Si complica la situazione del Presidente della Siria Bashar al Assad, sulla cui testa sarebbe stata posta una taglia di 3 milioni di euro.

Ad offrire l’ingente cifra Abu Mohammed al-Joulani, ovvero il leader del Fronte al Nusra, la divisione siriana di Al Qaeda, il quale ha anche aggiunto un’altra ricompensa per coloro che siano pronti ad eliminare Hasan Nasrallah, il capo di Hezbollah.

A riportare la notizia è Site, agenzia statunitense che si occupa di riportare e verificare tutti i messaggi che compaiono sul web attribuibili al terrorismo di matrice islamica.

In un recente messaggio audio Al-Joulani ha voluto lanciare un appello a tutti i gruppi intenti alla guerriglia contro le forze militari russe, esortando i partecipanti alle operazioni belliche all’unità. Il leader del Fronte al Nusra ha chiesto di intensificare gli sforzi contro “il cuore della regione alawita”, ovvero la confessione professata da Bashar Al Assad e nel contempo ha confermato le ostilità contro i russi, il cui arrivo in terra siriana è visto come “il fallimento di Hezbollah e degli iraniani che hanno appoggiato il regime”.

Nel frattempo gli Stati Uniti, stando alle informazioni riportate dal New York Times, avrebbero rifornito i ribelli siriani in lotta contro Assad di numerosi missili anticarro in proporzioni inedite: la coincidenza dell’intensificazione dei rifornimenti con l’arrivo delle truppe di Putin non è passata inosservata.

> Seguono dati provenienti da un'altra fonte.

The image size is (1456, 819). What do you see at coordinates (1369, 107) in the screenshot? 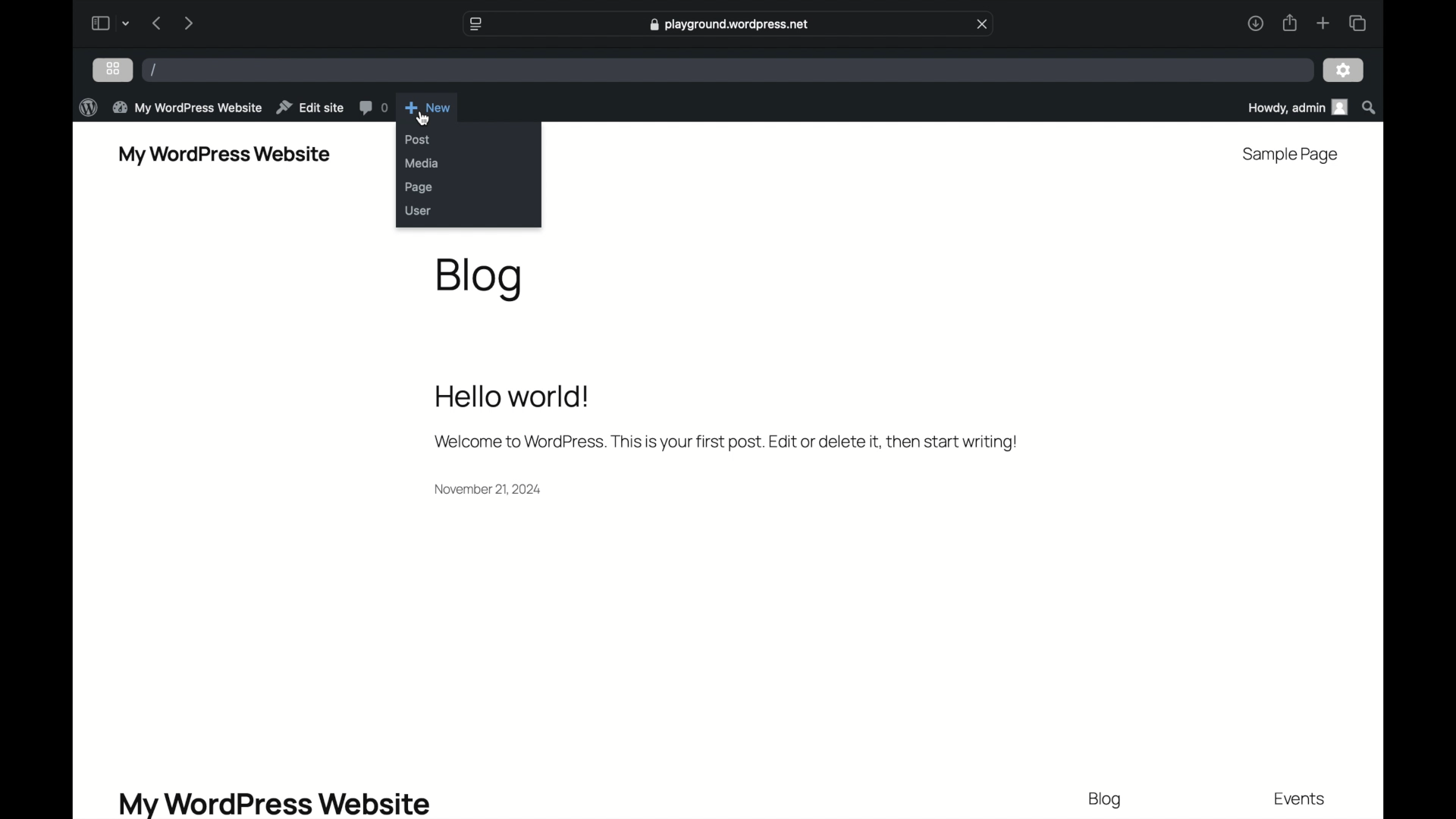
I see `search` at bounding box center [1369, 107].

In realtà però la fornitura dei missili Tow (di fabbricazione americana) non sarebbe cosa nuova, ma risalirebbe al 2013, quando Stati Uniti, Arabia Saudita e i loro alleati avrebbero armato alcuni gruppi finanziati e addestrati dalla Cia allo scopo di rovesciare il governo della Siria. Anche in questo caso l’operazione sarebbe coordinata dalla Cia, anche se portata avanti sul campo dagli alleati degli americani.

La conferma arriverebbe da Ahmad al-Sud, comandante dei ribelli, il quale si è dichiarato entusiasta della velocità con cui sono fornite gli armamenti richiesti per portare avanti le azioni belliche del suo gruppo, che si stanno concentrando sull’abbattimento dei blindati forniti dalla Russia.